Мы кончили тяжелый трудный день и имели право отдохнуть и расслабиться. На площади Сурик свистнул такси.
— Слушай, я тебе обещал в хорошее место сводить. Как ты насчет замечательной одной кебабной?
Старость ко всем приходит. — Индеец в пустыне. — Если брат старше вас на год, надо ли ему говорить «вы»? — Уважая старших, ты уважаешь себя — только через много лет
Родился человек, вырос, женился, детей воспитал… Кажется, не так много и времени прошло, а уже у детей свои дети. Куда делась сила? Где былая осанка? Серебряными стали волосы.
У нас такой человек выходит на пенсию, помогает детям внуков растить. Для того и пенсия учреждена, чтобы мог отдохнуть человек от труда, которым всю жизнь занимался. Иной пенсионер заходит на бывшую свою работу, помогает советом, консультацией — ведь опыта он накопил за жизнь немало. Другой — цветы выращивает. Третий — мемуары пишет.
Естественно, для того, чтобы выплачивать старым людям пенсию, общество должно иметь накопления, средства, которые можно распределять: эта часть на ясли, детские сады, школы, институты, то есть для тех, что будут трудиться; эта часть на развитие науки, промышленности — для тех, кто трудится; а эта часть для тех, кому уже трудиться тяжело, но всей своей жизнью они заслужили, чтобы общество о них заботилось. В развитом современном обществе накапливает и распределяет средства государство.

Исходные данные -
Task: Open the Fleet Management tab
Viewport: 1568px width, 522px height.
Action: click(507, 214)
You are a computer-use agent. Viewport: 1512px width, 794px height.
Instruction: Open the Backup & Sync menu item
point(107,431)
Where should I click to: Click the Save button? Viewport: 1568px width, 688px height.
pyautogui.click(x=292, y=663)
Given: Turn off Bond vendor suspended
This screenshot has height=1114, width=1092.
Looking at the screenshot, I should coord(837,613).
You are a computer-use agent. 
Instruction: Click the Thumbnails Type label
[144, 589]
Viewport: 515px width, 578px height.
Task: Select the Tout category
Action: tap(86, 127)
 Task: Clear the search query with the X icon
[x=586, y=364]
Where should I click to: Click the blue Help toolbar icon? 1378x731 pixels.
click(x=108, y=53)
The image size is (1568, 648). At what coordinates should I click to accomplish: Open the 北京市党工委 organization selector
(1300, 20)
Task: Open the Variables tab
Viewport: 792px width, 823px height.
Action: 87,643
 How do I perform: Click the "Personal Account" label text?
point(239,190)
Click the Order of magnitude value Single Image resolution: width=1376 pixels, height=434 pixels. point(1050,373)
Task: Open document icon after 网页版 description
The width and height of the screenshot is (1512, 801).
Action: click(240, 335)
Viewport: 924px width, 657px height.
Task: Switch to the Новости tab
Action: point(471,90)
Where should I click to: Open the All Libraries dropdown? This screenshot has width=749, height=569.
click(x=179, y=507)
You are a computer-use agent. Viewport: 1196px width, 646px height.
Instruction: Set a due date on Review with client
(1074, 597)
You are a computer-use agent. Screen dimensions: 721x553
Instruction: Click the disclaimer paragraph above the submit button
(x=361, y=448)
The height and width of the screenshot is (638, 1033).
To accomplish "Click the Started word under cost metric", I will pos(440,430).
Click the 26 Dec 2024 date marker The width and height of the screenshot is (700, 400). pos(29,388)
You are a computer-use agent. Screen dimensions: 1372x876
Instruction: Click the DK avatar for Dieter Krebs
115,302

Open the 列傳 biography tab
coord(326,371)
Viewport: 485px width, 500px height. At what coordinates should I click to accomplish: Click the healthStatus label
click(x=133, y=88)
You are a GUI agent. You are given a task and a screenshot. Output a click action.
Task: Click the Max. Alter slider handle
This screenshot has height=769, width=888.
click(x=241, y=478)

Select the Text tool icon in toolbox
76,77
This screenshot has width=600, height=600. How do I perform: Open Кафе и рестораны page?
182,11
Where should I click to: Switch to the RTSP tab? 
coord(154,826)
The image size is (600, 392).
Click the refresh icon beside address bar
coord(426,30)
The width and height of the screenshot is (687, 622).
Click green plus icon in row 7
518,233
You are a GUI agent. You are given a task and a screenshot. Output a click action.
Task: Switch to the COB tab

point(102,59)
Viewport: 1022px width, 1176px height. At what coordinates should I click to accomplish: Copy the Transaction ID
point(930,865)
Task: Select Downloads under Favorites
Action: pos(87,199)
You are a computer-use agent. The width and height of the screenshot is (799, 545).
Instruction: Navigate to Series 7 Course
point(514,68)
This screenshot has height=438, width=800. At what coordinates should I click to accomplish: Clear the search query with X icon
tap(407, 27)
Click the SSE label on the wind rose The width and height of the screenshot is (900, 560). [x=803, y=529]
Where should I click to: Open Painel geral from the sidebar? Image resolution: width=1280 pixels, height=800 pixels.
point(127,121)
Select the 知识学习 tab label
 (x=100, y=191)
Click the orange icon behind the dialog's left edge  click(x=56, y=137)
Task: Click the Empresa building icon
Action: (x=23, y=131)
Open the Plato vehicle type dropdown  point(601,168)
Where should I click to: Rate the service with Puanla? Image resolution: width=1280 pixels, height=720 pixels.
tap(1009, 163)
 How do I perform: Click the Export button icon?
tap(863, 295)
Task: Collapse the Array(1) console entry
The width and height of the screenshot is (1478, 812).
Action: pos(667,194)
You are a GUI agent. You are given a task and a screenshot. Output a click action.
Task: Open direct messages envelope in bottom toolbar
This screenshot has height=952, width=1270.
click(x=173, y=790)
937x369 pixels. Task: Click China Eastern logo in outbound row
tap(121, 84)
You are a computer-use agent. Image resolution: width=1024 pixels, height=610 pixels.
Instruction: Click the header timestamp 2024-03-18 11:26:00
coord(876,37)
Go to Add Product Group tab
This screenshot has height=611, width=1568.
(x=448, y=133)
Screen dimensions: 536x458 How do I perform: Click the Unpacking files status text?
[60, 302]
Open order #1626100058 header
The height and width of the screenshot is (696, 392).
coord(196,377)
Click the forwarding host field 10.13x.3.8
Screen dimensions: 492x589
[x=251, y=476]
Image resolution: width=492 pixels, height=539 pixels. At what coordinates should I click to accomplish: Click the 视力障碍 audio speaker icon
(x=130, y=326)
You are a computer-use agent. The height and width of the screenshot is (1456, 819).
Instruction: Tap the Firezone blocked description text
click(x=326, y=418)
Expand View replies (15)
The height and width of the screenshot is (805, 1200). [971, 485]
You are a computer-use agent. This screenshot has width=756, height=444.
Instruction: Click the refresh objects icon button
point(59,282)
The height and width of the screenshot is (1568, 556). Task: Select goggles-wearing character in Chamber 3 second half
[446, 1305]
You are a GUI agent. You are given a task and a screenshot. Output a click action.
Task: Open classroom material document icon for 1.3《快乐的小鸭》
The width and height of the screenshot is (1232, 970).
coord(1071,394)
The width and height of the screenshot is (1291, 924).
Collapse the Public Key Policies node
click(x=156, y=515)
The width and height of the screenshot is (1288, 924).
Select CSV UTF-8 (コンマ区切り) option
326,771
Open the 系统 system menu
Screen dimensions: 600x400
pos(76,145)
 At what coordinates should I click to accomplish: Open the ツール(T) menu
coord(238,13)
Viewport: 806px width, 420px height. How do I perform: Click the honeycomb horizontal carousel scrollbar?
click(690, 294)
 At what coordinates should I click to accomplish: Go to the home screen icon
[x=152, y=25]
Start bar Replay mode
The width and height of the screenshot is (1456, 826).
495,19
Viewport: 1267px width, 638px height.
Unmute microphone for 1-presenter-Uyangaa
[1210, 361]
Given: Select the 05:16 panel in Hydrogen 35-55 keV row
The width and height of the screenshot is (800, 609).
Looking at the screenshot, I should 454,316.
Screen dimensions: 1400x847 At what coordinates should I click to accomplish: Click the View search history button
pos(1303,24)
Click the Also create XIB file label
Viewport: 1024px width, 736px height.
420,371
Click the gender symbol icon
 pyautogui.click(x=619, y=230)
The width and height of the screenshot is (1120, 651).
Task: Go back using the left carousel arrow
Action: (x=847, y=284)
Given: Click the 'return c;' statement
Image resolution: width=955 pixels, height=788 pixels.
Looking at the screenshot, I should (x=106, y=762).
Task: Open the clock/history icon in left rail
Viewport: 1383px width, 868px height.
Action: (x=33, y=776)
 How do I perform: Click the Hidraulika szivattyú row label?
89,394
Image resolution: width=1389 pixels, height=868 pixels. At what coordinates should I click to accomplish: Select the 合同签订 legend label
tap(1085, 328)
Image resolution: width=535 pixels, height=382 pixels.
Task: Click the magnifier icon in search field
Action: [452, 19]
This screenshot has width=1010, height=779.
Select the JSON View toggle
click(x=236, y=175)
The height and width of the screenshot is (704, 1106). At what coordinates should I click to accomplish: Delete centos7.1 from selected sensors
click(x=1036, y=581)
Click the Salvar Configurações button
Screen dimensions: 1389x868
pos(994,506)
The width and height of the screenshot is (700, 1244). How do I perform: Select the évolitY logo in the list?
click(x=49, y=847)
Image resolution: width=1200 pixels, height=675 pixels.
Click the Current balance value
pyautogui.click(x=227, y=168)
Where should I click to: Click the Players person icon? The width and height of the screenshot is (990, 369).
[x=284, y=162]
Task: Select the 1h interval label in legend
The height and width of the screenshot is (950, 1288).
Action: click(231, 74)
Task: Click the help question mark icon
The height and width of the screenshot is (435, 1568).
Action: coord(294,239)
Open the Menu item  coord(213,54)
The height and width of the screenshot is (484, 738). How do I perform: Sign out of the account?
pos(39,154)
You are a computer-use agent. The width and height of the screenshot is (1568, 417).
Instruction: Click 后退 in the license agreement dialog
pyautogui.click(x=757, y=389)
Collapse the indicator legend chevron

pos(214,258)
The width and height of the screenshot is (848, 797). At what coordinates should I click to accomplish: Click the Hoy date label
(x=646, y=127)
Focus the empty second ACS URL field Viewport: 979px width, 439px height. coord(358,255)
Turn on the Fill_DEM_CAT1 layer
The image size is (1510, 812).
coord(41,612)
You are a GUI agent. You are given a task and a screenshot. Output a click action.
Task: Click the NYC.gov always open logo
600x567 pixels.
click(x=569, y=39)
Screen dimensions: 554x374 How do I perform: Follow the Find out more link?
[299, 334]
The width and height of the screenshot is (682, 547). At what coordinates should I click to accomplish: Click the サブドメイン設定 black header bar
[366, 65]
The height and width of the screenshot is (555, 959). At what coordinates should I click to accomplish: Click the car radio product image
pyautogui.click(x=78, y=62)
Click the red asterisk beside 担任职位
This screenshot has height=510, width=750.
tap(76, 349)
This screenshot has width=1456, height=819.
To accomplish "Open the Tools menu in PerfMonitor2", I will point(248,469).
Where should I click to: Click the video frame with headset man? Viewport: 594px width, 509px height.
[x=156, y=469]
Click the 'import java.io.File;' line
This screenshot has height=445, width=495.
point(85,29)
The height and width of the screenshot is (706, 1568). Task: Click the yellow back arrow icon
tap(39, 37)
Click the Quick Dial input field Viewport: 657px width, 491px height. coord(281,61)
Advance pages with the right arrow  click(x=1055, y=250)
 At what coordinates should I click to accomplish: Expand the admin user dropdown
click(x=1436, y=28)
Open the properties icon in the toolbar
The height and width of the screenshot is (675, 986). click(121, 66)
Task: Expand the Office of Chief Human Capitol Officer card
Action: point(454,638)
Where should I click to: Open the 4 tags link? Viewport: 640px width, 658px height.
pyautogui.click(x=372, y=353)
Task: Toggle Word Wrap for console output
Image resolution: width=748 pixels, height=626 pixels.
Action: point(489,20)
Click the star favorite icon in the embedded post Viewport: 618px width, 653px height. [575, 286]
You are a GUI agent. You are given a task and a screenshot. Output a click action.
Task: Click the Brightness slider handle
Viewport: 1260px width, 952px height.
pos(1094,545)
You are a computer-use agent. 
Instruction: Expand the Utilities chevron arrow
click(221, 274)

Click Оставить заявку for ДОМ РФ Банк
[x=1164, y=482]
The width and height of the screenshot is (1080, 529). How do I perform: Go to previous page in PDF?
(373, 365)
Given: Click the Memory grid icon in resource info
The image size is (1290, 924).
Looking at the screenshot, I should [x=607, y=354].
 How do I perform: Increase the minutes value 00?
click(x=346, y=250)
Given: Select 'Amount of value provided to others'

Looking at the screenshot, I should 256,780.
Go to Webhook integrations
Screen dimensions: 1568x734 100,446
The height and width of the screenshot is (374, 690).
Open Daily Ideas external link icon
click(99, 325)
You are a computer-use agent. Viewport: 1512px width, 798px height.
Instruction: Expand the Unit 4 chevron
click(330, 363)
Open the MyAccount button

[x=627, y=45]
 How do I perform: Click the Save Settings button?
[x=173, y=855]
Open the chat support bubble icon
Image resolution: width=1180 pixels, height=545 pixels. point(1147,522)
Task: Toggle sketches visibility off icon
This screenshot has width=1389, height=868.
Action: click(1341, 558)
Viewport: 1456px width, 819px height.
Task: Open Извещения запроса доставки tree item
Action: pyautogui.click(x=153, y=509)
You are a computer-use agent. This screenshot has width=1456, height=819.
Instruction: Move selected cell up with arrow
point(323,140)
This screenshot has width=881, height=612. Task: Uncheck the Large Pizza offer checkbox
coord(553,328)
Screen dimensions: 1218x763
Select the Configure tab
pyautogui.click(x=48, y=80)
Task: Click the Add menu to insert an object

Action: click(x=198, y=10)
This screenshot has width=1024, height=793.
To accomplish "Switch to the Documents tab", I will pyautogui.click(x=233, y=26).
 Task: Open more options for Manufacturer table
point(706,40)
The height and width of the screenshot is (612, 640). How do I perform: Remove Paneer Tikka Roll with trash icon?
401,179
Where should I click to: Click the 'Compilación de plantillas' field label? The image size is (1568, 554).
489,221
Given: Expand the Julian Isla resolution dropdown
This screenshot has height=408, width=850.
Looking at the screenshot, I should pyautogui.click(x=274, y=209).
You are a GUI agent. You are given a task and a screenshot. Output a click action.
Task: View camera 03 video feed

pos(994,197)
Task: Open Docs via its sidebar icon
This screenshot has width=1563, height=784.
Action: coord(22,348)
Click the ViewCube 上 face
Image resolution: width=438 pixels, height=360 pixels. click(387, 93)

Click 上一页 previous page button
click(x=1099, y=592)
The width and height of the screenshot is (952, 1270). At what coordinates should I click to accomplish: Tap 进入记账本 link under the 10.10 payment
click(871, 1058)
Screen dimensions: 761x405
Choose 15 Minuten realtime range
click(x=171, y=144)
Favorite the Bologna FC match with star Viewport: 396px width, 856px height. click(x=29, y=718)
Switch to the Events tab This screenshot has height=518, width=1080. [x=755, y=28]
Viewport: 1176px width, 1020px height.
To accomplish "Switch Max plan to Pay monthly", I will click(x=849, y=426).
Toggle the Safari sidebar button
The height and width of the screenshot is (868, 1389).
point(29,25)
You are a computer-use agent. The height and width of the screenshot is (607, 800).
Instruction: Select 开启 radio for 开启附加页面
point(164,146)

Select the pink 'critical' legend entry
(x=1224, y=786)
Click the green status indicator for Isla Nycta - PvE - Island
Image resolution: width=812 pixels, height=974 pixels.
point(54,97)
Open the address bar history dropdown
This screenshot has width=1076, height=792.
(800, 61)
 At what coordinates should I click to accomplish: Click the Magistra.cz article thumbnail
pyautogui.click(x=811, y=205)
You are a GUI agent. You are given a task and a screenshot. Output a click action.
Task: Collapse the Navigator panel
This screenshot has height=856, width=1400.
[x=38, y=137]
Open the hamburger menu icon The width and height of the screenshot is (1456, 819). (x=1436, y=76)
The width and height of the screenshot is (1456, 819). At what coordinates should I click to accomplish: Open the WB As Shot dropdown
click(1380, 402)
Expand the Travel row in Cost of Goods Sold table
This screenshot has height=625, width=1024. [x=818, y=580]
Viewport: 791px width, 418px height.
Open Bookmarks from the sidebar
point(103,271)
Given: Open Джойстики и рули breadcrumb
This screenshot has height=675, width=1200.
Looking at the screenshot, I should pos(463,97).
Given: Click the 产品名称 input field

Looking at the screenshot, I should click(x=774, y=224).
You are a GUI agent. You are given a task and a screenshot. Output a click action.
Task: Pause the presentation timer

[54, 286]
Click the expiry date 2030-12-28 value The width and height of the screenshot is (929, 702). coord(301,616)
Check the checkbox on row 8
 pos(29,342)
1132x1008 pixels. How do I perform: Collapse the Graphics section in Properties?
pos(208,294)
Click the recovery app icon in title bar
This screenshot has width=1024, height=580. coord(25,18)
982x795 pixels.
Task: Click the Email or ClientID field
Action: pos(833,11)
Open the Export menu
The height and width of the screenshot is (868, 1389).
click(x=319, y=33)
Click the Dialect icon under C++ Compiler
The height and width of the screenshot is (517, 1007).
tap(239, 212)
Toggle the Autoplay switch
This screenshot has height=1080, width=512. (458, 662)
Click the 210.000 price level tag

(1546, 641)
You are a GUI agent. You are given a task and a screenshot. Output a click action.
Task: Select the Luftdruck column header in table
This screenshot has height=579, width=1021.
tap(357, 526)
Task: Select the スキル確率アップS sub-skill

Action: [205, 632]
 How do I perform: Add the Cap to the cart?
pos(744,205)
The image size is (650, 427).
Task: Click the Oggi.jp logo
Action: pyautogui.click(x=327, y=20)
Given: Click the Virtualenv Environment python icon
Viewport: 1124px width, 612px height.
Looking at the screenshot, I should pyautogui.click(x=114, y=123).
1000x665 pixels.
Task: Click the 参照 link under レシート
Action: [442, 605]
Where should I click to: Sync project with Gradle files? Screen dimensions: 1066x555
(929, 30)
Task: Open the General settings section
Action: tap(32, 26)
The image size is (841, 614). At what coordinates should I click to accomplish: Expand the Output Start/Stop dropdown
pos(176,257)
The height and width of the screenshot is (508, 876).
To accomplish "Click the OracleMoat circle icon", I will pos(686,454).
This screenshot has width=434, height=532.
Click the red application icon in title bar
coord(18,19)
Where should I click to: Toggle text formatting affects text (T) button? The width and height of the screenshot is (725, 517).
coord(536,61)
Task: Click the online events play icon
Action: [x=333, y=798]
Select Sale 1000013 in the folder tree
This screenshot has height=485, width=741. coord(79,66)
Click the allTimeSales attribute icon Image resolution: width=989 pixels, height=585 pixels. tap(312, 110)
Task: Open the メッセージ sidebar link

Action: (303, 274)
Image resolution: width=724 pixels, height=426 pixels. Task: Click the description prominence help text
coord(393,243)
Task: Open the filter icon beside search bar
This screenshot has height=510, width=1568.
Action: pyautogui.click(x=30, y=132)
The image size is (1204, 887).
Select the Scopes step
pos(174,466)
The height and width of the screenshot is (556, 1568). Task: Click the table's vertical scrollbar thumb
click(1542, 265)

Что нужно сделать -
1. Перепишите из статьи весь отрывок, начиная со слов «У нас такой» и вниз до слов «распределяет средства государство.» включительно.
2. Кто, согласно статье, накапливает и распределяет средства в развитом современном обществе?

Ответы к упражнению -
1.
У нас такой человек выходит на пенсию, помогает детям внуков растить. Для того и пенсия учреждена, чтобы мог отдохнуть человек от труда, которым всю жизнь занимался. Иной пенсионер заходит на бывшую свою работу, помогает советом, консультацией — ведь опыта он накопил за жизнь немало. Другой — цветы выращивает. Третий — мемуары пишет.
Естественно, для того, чтобы выплачивать старым людям пенсию, общество должно иметь накопления, средства, которые можно распределять: эта часть на ясли, детские сады, школы, институты, то есть для тех, что будут трудиться; эта часть на развитие науки, промышленности — для тех, кто трудится; а эта часть для тех, кому уже трудиться тяжело, но всей своей жизнью они заслужили, чтобы общество о них заботилось. В развитом современном обществе накапливает и распределяет средства государство.

2. Государство.